Abstract
Objective: The number of elderly patients requiring hemodialysis has consistently increased, but outcomes of hemodialysis vascular access in octogenarians are poorly described. The aims of this study were to evaluate the outcome of vascular access in octogenarians.
Methods: We analyzed 262 vascular access treatments performed at a single center. Cases were divided into 2 groups based on age: ≥80 years old (group A, n = 62) and <80 years old (group B, n = 200). The differences in baseline characteristics, procedural variables, and patency rates between the 2 groups were subsequently analyzed. Results: Mean age was 85.3 ± 4.6 years and 66.5 ± 10.3 years in groups A and B, respectively (P < 0.001). Height did not differ significantly between groups; however, weight and body mass index (BMI) were significantly different (51.0 ± 9.7 kg versus 56.1 ± 16.9 kg, P = 0.040; 25.2 ± 4.0 kg/m2 versus 27.5 ± 6.5 kg/m2, P = 0.018).
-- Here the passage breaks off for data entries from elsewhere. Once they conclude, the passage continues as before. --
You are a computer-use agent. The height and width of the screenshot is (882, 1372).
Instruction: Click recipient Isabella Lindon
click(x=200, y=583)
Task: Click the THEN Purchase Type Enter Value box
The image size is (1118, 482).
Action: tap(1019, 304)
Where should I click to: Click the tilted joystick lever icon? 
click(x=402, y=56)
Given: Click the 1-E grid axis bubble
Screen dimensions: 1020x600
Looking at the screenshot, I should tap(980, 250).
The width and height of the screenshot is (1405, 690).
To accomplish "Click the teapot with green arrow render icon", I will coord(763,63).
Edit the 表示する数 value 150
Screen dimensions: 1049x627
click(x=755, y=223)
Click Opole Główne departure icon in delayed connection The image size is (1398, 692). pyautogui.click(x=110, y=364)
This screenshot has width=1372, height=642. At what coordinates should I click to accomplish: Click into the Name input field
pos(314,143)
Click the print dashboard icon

Nephrosclerosis as the cause of renal failure requiring hemodialysis was significantly more common in group A (29.0% vs 16.0%; P = 0.023). The older patient group had a significantly higher prevalence of chronic obstructive pulmonary disease (COPD; 11.3% vs 0.5%, P < 0.001). No significant intergroup differences were found with respect to primary, assisted primary, and secondary patency rates.
Conclusions: Elderly patients had lower weight and BMI and were more commonly diagnosed with COPD. Our results demonstrated that the primary, assisted primary, and secondary patency rates of octogenarians did not differ from those of younger patients.